Esta experiencia onírica tuvo lugar durante una de mis gravísimas crisis de salud de las que he hablado en La cuesta de la vida y El otoño de la vida. Imagínese el lector la falda de una escarpada colina cubierta con un inmenso plástico resbaladizo en forma de tobogán. Pues bien, llegó la noche después de un día con mi estado de salud al borde del abismo en el hospital y ya entrada la noche quedé profundamente dormido cuando comenzó el espectáculo cuyas características esenciales fueron las siguientes. En primer lugar, a pesar de estar dormido, yo estaba convencido de que había muerto y que me encontraba ante una nueva realidad fuera de del tiempo y del espacio en este mundo. Luego empecé a deslizarme por la pendiente, no sin tropiezos en el camino, sin saber dónde ni cómo iba a terminar aquello. Por fin llegué al final del tobogán y me encontré con la gatita que vivía en el jardín de mi casa y a la que yo acostumbraba a prodigar caricias cuando me salía al encuentro. Al intentar decir algo a la gatita desperté y me di cuenta de que yo no había muerto sino que todo lo ocurrido había sido un sueño.

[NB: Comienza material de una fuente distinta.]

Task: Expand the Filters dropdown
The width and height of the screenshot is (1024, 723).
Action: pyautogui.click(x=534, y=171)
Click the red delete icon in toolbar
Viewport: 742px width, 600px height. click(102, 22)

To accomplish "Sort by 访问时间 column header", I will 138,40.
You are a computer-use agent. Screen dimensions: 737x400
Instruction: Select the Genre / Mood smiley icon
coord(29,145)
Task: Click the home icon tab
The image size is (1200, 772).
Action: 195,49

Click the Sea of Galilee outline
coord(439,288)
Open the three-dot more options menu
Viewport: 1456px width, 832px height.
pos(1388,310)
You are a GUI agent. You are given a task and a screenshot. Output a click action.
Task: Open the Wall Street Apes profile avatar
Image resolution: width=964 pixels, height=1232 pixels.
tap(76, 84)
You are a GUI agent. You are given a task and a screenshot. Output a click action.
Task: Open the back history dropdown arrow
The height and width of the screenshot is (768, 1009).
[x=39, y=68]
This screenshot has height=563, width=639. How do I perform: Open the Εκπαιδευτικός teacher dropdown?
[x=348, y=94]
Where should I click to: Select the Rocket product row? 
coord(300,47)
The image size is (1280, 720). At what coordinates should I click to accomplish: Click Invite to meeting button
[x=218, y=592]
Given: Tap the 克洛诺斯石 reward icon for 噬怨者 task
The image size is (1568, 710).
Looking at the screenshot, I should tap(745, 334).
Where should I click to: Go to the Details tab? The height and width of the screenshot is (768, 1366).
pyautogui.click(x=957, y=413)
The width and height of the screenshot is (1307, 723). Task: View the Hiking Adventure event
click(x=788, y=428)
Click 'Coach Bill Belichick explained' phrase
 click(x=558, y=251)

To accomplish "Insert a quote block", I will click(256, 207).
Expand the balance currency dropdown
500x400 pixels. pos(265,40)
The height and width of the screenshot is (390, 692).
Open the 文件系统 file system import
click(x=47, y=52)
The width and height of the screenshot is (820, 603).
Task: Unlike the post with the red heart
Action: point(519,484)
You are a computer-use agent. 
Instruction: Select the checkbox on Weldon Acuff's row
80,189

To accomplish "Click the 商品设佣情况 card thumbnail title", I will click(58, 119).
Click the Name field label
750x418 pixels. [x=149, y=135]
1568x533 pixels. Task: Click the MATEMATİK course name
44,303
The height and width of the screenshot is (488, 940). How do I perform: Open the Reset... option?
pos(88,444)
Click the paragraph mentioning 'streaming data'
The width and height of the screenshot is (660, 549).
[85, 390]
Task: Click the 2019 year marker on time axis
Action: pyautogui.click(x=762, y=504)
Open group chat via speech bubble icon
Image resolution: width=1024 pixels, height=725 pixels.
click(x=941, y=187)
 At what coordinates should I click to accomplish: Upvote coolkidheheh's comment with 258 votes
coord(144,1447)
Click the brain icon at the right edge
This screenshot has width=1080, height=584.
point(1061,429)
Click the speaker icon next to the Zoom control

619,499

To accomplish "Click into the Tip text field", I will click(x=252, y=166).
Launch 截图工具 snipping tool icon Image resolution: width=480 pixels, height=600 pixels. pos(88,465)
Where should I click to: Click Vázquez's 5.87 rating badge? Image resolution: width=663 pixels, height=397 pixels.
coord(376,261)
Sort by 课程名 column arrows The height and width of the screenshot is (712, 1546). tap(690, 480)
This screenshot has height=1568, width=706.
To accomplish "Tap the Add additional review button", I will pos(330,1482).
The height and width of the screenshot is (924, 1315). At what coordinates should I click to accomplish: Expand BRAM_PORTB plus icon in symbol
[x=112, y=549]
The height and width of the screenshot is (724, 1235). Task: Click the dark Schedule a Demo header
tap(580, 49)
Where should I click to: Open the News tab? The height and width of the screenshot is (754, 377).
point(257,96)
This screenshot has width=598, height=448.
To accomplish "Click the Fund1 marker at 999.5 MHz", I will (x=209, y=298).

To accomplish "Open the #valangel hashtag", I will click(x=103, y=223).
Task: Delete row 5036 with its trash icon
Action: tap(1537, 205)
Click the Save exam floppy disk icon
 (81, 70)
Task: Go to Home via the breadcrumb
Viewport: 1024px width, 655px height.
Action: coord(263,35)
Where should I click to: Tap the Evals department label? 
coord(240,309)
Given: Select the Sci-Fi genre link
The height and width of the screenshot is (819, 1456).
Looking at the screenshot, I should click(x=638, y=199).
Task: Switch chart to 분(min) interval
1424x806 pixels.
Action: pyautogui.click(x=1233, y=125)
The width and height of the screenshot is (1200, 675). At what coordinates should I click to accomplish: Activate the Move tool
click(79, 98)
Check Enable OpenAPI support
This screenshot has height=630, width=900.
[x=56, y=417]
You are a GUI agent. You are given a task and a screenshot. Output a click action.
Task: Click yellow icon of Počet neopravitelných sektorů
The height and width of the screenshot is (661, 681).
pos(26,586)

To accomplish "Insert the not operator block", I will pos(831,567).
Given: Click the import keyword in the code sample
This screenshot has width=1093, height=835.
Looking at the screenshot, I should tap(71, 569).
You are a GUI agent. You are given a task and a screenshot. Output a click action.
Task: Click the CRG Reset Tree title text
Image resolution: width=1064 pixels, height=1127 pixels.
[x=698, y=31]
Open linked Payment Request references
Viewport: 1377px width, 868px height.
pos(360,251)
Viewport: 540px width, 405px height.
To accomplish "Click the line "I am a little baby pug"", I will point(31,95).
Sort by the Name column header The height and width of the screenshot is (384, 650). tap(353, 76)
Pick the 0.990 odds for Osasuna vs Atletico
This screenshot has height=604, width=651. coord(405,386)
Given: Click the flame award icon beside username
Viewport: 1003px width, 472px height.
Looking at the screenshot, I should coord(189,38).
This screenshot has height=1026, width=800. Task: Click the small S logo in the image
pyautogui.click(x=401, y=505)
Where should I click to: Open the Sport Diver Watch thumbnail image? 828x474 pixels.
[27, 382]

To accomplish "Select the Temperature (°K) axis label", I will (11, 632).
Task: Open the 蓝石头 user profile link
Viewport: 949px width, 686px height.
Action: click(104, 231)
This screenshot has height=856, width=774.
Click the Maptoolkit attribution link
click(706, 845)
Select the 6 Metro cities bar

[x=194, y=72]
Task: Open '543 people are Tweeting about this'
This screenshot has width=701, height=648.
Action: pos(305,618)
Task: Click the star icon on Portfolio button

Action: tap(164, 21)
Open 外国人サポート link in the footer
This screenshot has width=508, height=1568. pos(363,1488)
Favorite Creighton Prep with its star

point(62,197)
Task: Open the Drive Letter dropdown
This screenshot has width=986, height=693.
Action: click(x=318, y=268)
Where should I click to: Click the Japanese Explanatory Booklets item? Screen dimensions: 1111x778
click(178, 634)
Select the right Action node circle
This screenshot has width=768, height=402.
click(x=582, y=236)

          Como observaciones importantes a lo que termino de describir me parece oportuno destacar lo siguiente. 1) Durante el descenso con obstáculos por el gigantesco tobogán antes descrito no sentí en ningún momento la presencia del miedo por lo que estaba ocurriendo o pudiera ocurrir después de mi imaginada muerte. 2) Igualmente no experimenté ninguna sensación de dolor. 3) Al despertar pensé si aquel sueño no era una confirmación “sui generis” de la existencia de una dimensión nueva de la existencia humana después de la muerte. La ausencia del miedo y del sufrimiento me llevó a reafirmarme en la convicción que tengo de que a esa nueva dimensión trascendente de la vida humana sólo será posible tener acceso por la vía del amor personal a Dios y a los hombres, tal como enseñó y practicó Jesucristo. Pero, como decía el poeta, los sueños, sueños son por lo que no hay que darles demasiada importancia. 4) Mucho se ha escrito sobre la interpretación de los sueños y la Biblia es un lugar privilegiado de casos e historias importantes relacionadas con los sueños. A este respecto yo sólo quiero destacar aquí que, según mi experiencia, hay sueños que son una prolongación inconsciente de los problemas y grandes preocupaciones pendientes con los que nos vamos a la cama. Otras veces los sueños son una satisfacción psicológica en el inconsciente de grandes deseos que no se han podido satisfacer en la vida real. La característica común de los sueños es que al quedarnos dormidos se desactiva la razón y nuestros sentimientos y deseos encuentran la forma psicológica de presentarse al margen de la realidad y de la razón. Por esto, cuando se dice que los sueños no son más que eso: sueños, se pone de manifiesto la necesidad de no confundirlos con la realidad. Pero al mismo tiempo los sueños son un fenómeno psicológico real que nos ayuda conocer la dinámica de la conciencia y del inconsciente en relación con nuestras vivencias más profundas. ¡Soñar, imaginar! Sí, pero con los pies en la tierra y pasando nuestros sentimientos y emociones por el filtro de la realidad y de la razón.  NICETO BLÁZQUEZ, O.P. (Madrid, 17/III/2013).